The complex which would have seen a Lidl, a care home and more than 200 new homes built north of the town at Marsh Farm had already been denied by Wiltshire Council but was dismissed again on appeal.

Former councillor and mayor Chris Wannell said he was glad a decision has been reached.

“The strongest argument against the plan was Wiltshire Councils own core strategy. RWB’s neighbourhood plan was also against it but couldn’t be considered because the development was technically in a neighbouring parish.

“If the plan had gone ahead it would have created a horrible metropolis connecting us to places like Hook and closer to Swindon, which isn’t in the interest of everyone.

I think the development would have had a very negative effect on the overall look of the town. Next to our historic buildings we would have had a monstrous tin shed of a Lidl.

He added: “We don’t even need a Lidl, we’ve already got an Aldi coming to the town, two cut-price stores would be bad.

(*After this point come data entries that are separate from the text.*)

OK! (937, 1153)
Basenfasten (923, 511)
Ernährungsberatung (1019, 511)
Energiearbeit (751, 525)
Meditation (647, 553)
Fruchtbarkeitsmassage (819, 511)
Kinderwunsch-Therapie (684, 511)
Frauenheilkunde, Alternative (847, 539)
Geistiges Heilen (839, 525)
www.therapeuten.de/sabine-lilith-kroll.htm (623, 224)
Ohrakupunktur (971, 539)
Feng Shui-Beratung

We’ve spent a long time trying to protect our already struggling high street.

“I’m very pleased with the decision that has been reached. I feel quite vindicated after the long fight we’ve put up and I’m glad it has all come to an end. I’d like to thank everyone who has helped and supported us over the years.”

The development was first introduced in 2014 by Leda Properties Ltd to build 320 dwellings, but was later reduced after failing at appeal.

Coun Paul Heaphy agreed there was no need for a new supermarket near the town: “We as a town really don’t need another store opening up, we’ve got an Aldi opening soon and I think we’d like to see how that goes first.”

Asked whether he expects Lidl and Leda to appeal again he said: “I expect they will but hopefully next time the process will be a lot quicker at telling them no.

“It is a shame because I’d rather the developers work with us to get things that the town needs like infrastructure and other services.”

Chairman of the town’s neighbourhood plan steering group, Mike Leighfield said it has been a long process.

“It’s taken over five years for this to be over and the neighbourhood Plan made sure it consulted everyone from residents to local businesses to even the developers themselves.

“But the inspectors backed us up completely that this development was not warranted for the area.

“We are not against new developments but we have to be sure that they are the right developments.”